Methane hydrates recovered in the Gulf of Mexico by the US Geological Survey.

Now, scientists believe that the 500 methane vents they found are just the tip of the iceberg – over 30,000 could lie at the bottom of oceans worldwide; they found 570 just in the area between North Carolina and Massachusetts. The depth of the seeps varies between 50 and 1,700 meters. The findings came as quite a surprise – an unpleasant one.

“It is the first time we have seen this level of seepage outside the Arctic that is not associated with features like oil or gas reservoirs or active tectonic margins,” said Prof Adam Skarke from Mississippi State University, who led the study.

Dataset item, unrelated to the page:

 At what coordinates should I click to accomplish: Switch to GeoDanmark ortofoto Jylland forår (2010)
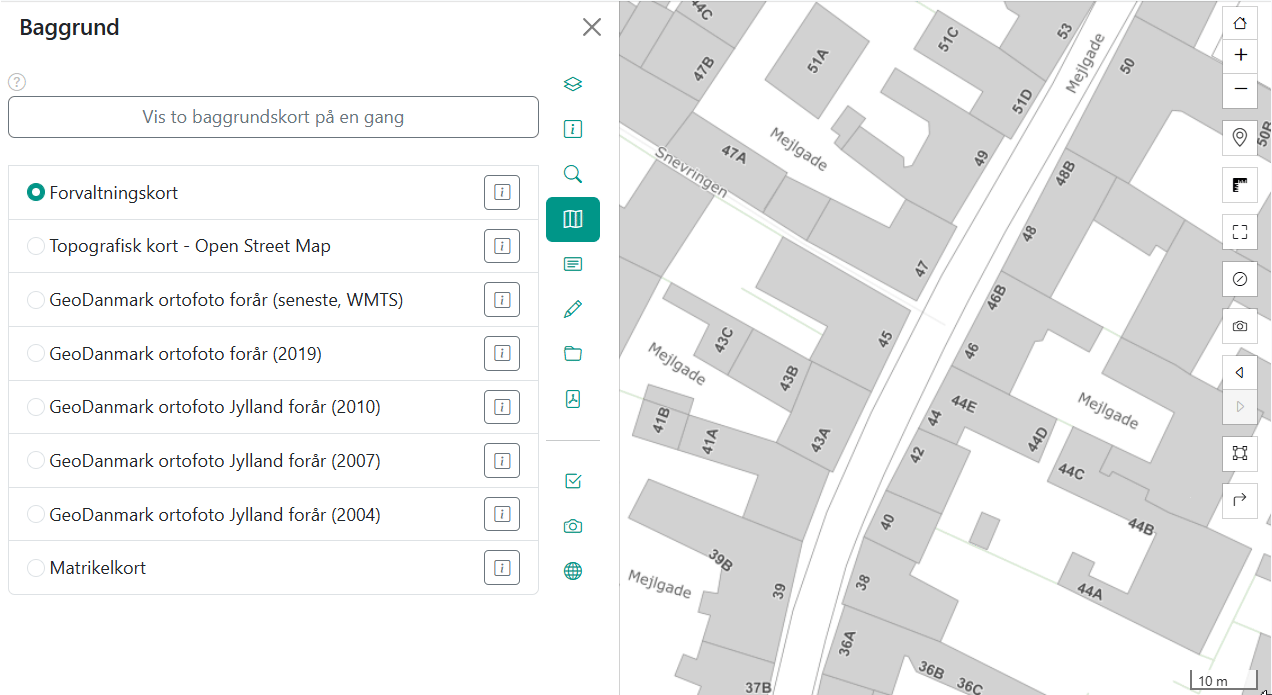(x=36, y=408)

Scientists haven’t yet tested the gas to see exactly what other chemicals it contains. Typically, these vents contain, aside for methane, hydrogen sulfide and other hydrocarbon-rich fluid seepage occurs. So far, the bubbles aren’t reaching the surface, but the methane is dissolving in water.

“The methane is dissolving into the ocean at depths of hundreds of metres and being oxidised to CO2,” said Prof Skarke.

Even though this hasn’t been studied in detail, this could pose huge threats in terms of global warming. There are estimates (peer-reviewed study) that undersea sediments are in fact the world’s biggest carbon reservoir, containing 10 times more carbon than the atmosphere. The next step is to study their chemistry in detail.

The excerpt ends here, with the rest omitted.